Sotto la tenda dell’avanguardia (ed. Titivillus) è il bel titolo del libro di Pippo Di Marca sull’evoluzione dell’avanguardia teatrale dal 1959 al 2012 che consiglio di adottare come testo agli studenti di storia del teatro.

Si tratta , dunque, di percorrere ben 53 anni della nostra cultura, attraverso una lente “sperimentale” che inquadra, probabilmente, il meglio del “prodotto intellettuale e artistico” del paese. L’impresa è notevolissima, la scrittura agile e intensa, il “viaggio” avventuroso alla scoperta di sentieri-linguaggi che s’incrociano, intersecano o corrono paralleli. Un testo appassionante e scorrevole, il racconto di un vissuto, personale e collettivo, avvolgente come la grande tenda del titolo che molti di noi del teatro contemporaneo, me compresa, coinvolse e unì nell’avventura. Il libro ha quattro numi tutelari: Leo de Berardinis e Carmelo Bene (storici amici e sodali) ai quali è dedicato “In memoriam.

A Leo de Berardinis, in primis, a Carmelo, insieme a tutti quelli che sotto e per la tenda sono passati e trapassati; e, tra i vivi, a quelli che dimenticano facilmente.” e Franco Quadri e Giuseppe Bartolucci, entrambi “critici militanti”, inventori e organizzatori di festival, rassegne, premi, case editrici, senza i quali questa storia non si sarebbe potuta scrivere. Quadri in particolare il libro l’avrebbe voluto pubblicare con UBU libri, ma non ne ebbe il tempo; Pippo racconta che quando lo incontrò fu proprio Franco a proporgli di raccontare la storia complessiva, e non solo la sua , “te lo pubblico se parli di tutti”.

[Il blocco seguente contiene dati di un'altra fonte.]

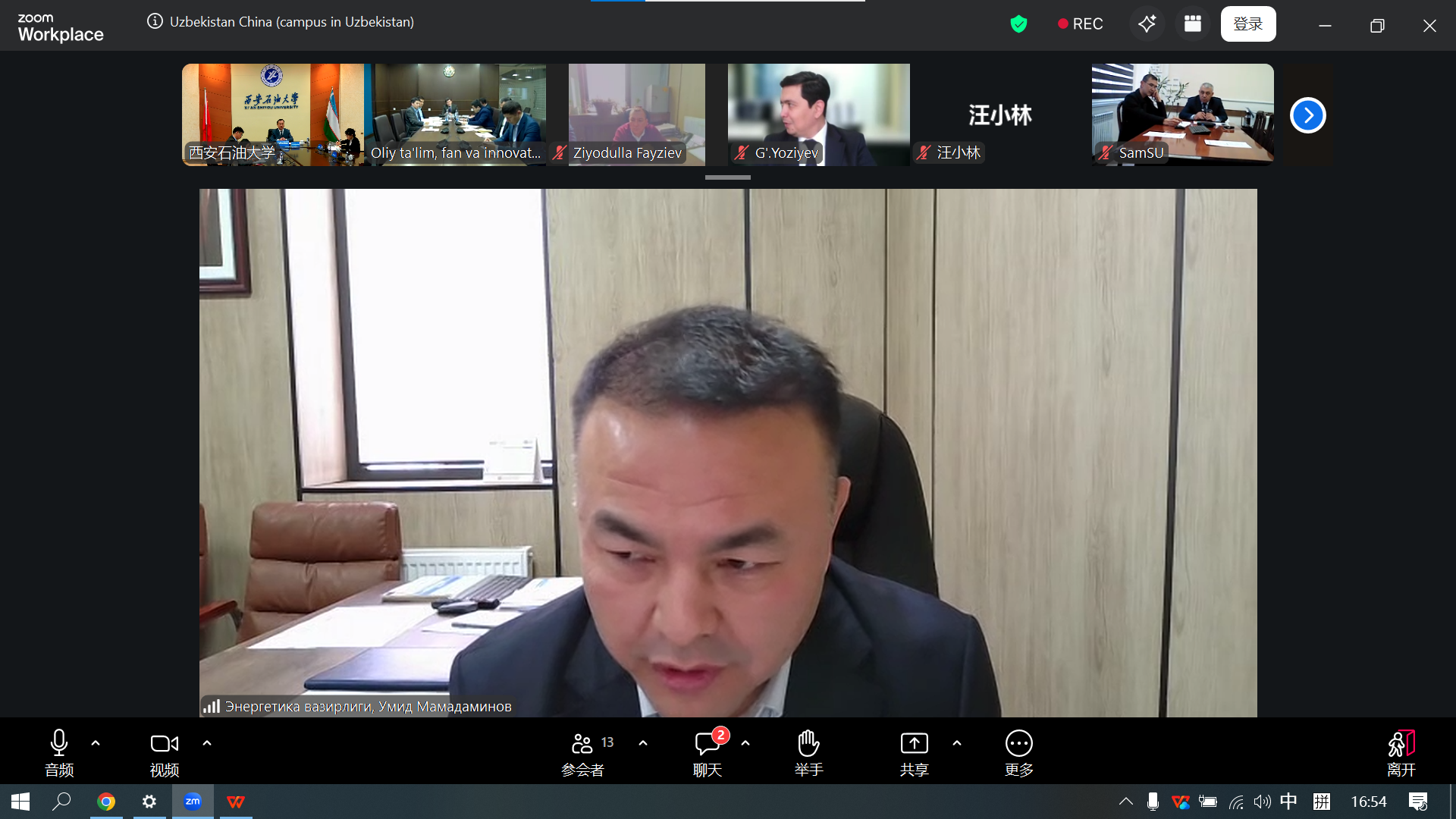1456x819 pixels.
Task: Open the AI Companion sparkle icon
Action: (1147, 24)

Chi meglio di lui avrebbe potuto farlo? Infatti Di Marca il teatro d’avanguardia l’ha conosciuto e praticato da sempre, da quando vide, nel 1959 al Teatro delle Arti di Roma un “giovane semisconosciuto salentino con ogni evidenza già in odore di maledettismo” tale Carmelo Bene , debuttare nel Caligola di Camus. Al tempo la scena teatrale era dominata da figure come Streheler, Visconti, Gassman, Squarzina che furono sfidati “dall’uomo di Campi Salentina apparso come una Madonna blasfema alla serva Italia”. “…cominciava un nuovo periodo per il teatro italiano, una svolta radicale, un modo diverso, per molti aspetti sconvolgente, a tratti barbaro, devastante, di pensare e praticare l’arte scenica”.

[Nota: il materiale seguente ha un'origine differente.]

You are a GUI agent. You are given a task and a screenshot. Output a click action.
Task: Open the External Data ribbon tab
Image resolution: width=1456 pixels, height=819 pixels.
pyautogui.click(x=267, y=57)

Perché, come scrive Pippo Di Marca, in quegli anni, molti artisti, non solo di teatro, scrittori e poeti, musicisti e pittori, danzatori, cineasti e filosofi hanno seriamente creduto “che si poteva cambiare il mondo,la società, l’arte, la nostra vita, il teatro..che l’immaginazione potesse andare al potere, che fosse nostro il sentimento utopico di Majakovskij: il mondo non è attrezzato per la bellezza, bisogna strappare la gioia ai giorni futuri”.

Nel libro tutta l’attività teatrale di Pippo Di Marca viene ripercorsa , con interessanti note di regia e riflessioni, e s’intreccia col contemporaneo circostante, i mutamenti politici e teorici, il teatro povero, il teatro immagine , la performance, la post-avanguardia, la trans-avanguardia, il ritorno al testo, e poi tutti gli incontri e gli scontri fondamentali da Renato Nicolini a Edoardo Sanguineti, da Gadda al Gruppo 63, Quartucci col suo camion e Leo e Perla nella processione a Marigliano; ogni tanto s’incappa nella descrizione dei molti tentativi, spesso vani, di riformare le leggi sul teatro, più spesso dalle pagine escono, vivaci e pronti a difendere idee e contraddittori umori, i molti compagni di strada che ci hanno lasciato, e poi, naturalmente, ci sono i resistenti, i sopravvissuti e i giovani.

Per quel che lo riguarda Pippo va avanti come un treno ad aprile sarà al Circolo dei lettori nella stagione dello Stabile di Torino con “La linea spezzata della tempesta” di Bolano e nel frattempo va avanti il progetto “Commodius vicus of recirculation “ un excursus su tutta la poesia occidentale da Villon a Bolano nel segno di Joyce ( in particolare Finnegans Wakes).